**文章节选:**
○ ○ ○
同时,我们设计允许同时 watch 多个不同的 playlist,因此是 Multiple Producer and Single Consumer,而这种模式在 Rust 里通信的话,正好就可以用到 std::sync::mpsc
。另外,mpsc
其实就是 Multiple Producer and Single Consumer 的缩写~
13.1 VideoConsumerMessage
我们先暂不考虑 Producer 怎么写,先来看看 Consumer 这边。
首先就是决定 Consumer 这边每次收到的消息 VideoConsumerMessage
,都应该包含什么。既然是要下载的话,那么 Video ID 少不了,其次下载到什么地方是需要的,同时 proxy 的设置也需要。也就是 String
类型的 video_id
和 PlaylistWatcherConfig
类型的 config
。
13.2 VideoConsumer
在收到 VideoConsumerMessage
之后,也就拿到了 video_id
,那么利用 Video::from_video_id
就可以获取到 Video
的实例,接下来再用 Video.pick_best_stream
方法就能拿到这个实例对应的最好质量的 VideoStream
和 AudioStream
。
○ ○ ○
**相关资料:**
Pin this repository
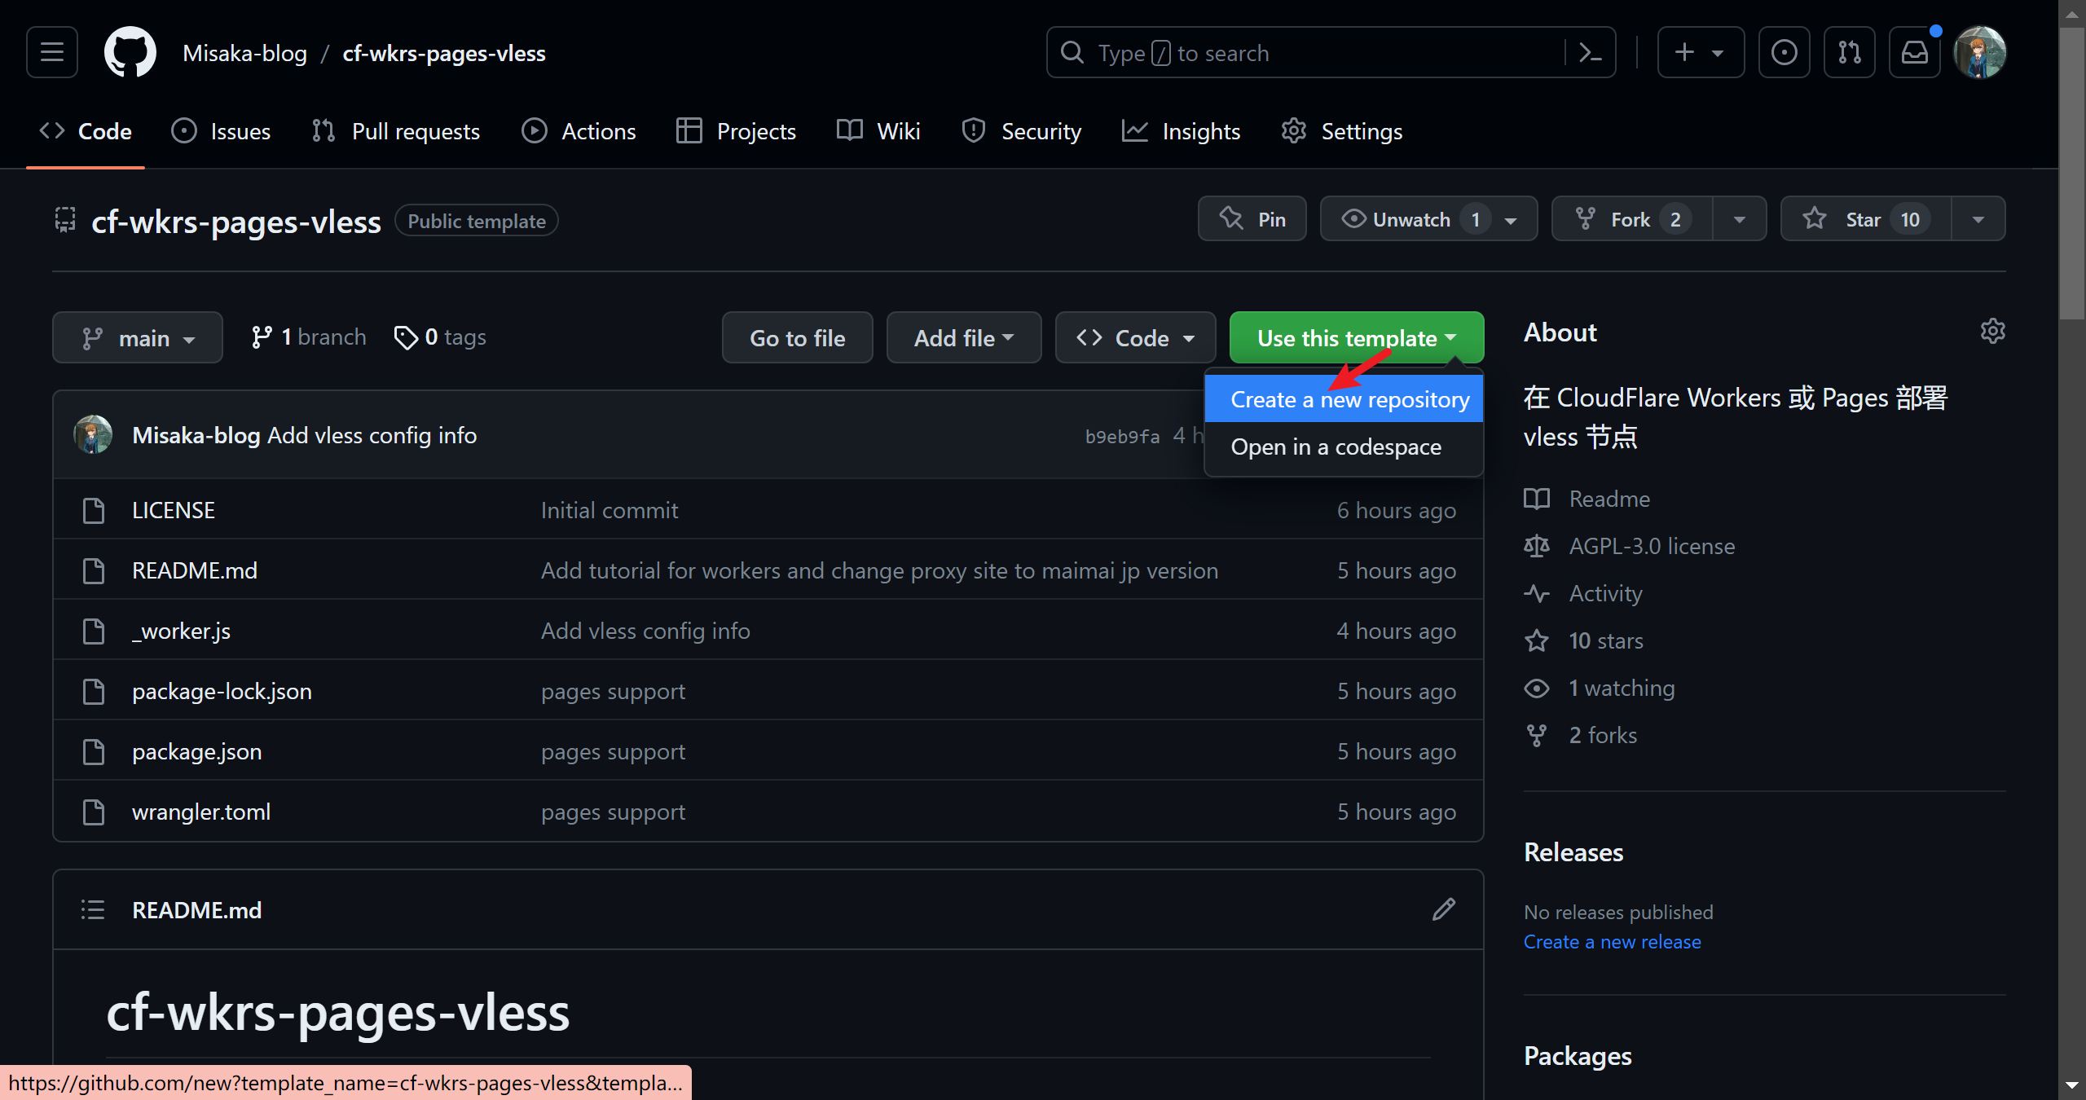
○ ○ ○
**小任务 1:** 根据节选,列出 Consumer 每次收到的消息里都应该包含哪些信息。
**小任务 2:** 更新节选里的一段:从含有“同时,我们设计允许同时 watch 多个不同的”的地方开始,到“怎么写,先来看看 Consumer 这边。”之后结束,重写这段时把“Producer”改成“生产者”。

**参考答案 1:** Video ID;下载到什么地方;proxy 的设置。

**参考答案 2:**
同时,我们设计允许同时 watch 多个不同的 playlist,因此是 Multiple 生产者 and Single Consumer,而这种模式在 Rust 里通信的话,正好就可以用到 std::sync::mpsc
。另外,mpsc
其实就是 Multiple 生产者 and Single Consumer 的缩写~
13.1 VideoConsumerMessage
我们先暂不考虑 生产者 怎么写,先来看看 Consumer 这边。